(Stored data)
______________________________

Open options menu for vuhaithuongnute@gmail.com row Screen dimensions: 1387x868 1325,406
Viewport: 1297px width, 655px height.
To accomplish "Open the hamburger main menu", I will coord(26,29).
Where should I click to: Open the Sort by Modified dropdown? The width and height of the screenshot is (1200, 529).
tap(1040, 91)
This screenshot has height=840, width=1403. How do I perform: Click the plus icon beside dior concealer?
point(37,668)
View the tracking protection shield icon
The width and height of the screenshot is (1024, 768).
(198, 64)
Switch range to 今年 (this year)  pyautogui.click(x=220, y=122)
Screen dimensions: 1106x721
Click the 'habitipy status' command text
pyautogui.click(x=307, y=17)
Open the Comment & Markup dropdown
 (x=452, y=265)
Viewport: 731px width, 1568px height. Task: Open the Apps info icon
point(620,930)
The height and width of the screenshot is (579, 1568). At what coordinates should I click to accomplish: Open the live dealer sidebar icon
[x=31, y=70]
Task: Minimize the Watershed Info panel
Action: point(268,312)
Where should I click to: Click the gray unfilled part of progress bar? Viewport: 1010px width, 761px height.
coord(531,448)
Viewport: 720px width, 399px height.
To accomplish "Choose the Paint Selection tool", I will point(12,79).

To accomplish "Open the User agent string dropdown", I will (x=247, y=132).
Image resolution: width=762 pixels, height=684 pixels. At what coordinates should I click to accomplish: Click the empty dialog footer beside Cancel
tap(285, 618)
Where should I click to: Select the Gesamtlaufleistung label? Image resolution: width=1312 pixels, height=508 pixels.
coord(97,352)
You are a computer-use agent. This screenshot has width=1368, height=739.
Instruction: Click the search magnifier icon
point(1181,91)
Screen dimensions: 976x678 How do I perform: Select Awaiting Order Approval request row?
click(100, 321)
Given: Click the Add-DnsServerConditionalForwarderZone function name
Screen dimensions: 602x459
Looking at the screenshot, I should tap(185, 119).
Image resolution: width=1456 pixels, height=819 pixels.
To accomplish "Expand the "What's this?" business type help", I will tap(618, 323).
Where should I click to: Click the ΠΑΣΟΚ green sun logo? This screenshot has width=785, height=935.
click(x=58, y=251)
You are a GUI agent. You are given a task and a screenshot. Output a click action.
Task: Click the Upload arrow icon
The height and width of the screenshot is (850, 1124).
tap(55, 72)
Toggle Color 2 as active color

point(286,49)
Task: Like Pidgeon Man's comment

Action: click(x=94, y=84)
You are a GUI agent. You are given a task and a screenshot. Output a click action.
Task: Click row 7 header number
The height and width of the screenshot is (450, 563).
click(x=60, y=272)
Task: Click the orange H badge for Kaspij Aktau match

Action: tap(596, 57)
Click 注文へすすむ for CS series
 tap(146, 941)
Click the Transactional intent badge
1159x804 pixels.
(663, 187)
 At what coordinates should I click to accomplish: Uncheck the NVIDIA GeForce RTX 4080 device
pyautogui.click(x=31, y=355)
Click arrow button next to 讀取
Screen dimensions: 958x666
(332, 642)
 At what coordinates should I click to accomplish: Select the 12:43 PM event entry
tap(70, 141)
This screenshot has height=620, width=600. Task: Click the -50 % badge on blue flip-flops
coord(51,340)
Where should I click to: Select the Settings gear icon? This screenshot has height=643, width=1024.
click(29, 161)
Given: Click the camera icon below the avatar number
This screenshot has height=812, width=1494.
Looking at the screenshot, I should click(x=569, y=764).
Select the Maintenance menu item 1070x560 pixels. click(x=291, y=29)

______________________________

**Assignment**.
Each record above should be returned exactly as written.

**Written response**.
Open options menu for vuhaithuongnute@gmail.com row Screen dimensions: 1387x868 1325,406
Viewport: 1297px width, 655px height.
To accomplish "Open the hamburger main menu", I will coord(26,29).
Where should I click to: Open the Sort by Modified dropdown? The width and height of the screenshot is (1200, 529).
tap(1040, 91)
This screenshot has height=840, width=1403. How do I perform: Click the plus icon beside dior concealer?
point(37,668)
View the tracking protection shield icon
The width and height of the screenshot is (1024, 768).
(198, 64)
Switch range to 今年 (this year)  pyautogui.click(x=220, y=122)
Screen dimensions: 1106x721
Click the 'habitipy status' command text
pyautogui.click(x=307, y=17)
Open the Comment & Markup dropdown
 (x=452, y=265)
Viewport: 731px width, 1568px height. Task: Open the Apps info icon
point(620,930)
The height and width of the screenshot is (579, 1568). At what coordinates should I click to accomplish: Open the live dealer sidebar icon
[x=31, y=70]
Task: Minimize the Watershed Info panel
Action: point(268,312)
Where should I click to: Click the gray unfilled part of progress bar? Viewport: 1010px width, 761px height.
coord(531,448)
Viewport: 720px width, 399px height.
To accomplish "Choose the Paint Selection tool", I will point(12,79).

To accomplish "Open the User agent string dropdown", I will (x=247, y=132).
Image resolution: width=762 pixels, height=684 pixels. At what coordinates should I click to accomplish: Click the empty dialog footer beside Cancel
tap(285, 618)
Where should I click to: Select the Gesamtlaufleistung label? Image resolution: width=1312 pixels, height=508 pixels.
coord(97,352)
You are a computer-use agent. This screenshot has width=1368, height=739.
Instruction: Click the search magnifier icon
point(1181,91)
Screen dimensions: 976x678 How do I perform: Select Awaiting Order Approval request row?
click(100, 321)
Given: Click the Add-DnsServerConditionalForwarderZone function name
Screen dimensions: 602x459
Looking at the screenshot, I should tap(185, 119).
Image resolution: width=1456 pixels, height=819 pixels.
To accomplish "Expand the "What's this?" business type help", I will tap(618, 323).
Where should I click to: Click the ΠΑΣΟΚ green sun logo? This screenshot has width=785, height=935.
click(x=58, y=251)
You are a GUI agent. You are given a task and a screenshot. Output a click action.
Task: Click the Upload arrow icon
The height and width of the screenshot is (850, 1124).
tap(55, 72)
Toggle Color 2 as active color

point(286,49)
Task: Like Pidgeon Man's comment

Action: click(x=94, y=84)
You are a GUI agent. You are given a task and a screenshot. Output a click action.
Task: Click row 7 header number
The height and width of the screenshot is (450, 563).
click(x=60, y=272)
Task: Click the orange H badge for Kaspij Aktau match

Action: tap(596, 57)
Click 注文へすすむ for CS series
 tap(146, 941)
Click the Transactional intent badge
1159x804 pixels.
(663, 187)
 At what coordinates should I click to accomplish: Uncheck the NVIDIA GeForce RTX 4080 device
pyautogui.click(x=31, y=355)
Click arrow button next to 讀取
Screen dimensions: 958x666
(332, 642)
 At what coordinates should I click to accomplish: Select the 12:43 PM event entry
tap(70, 141)
This screenshot has height=620, width=600. Task: Click the -50 % badge on blue flip-flops
coord(51,340)
Where should I click to: Select the Settings gear icon? This screenshot has height=643, width=1024.
click(29, 161)
Given: Click the camera icon below the avatar number
This screenshot has height=812, width=1494.
Looking at the screenshot, I should click(x=569, y=764).
Select the Maintenance menu item 1070x560 pixels. click(x=291, y=29)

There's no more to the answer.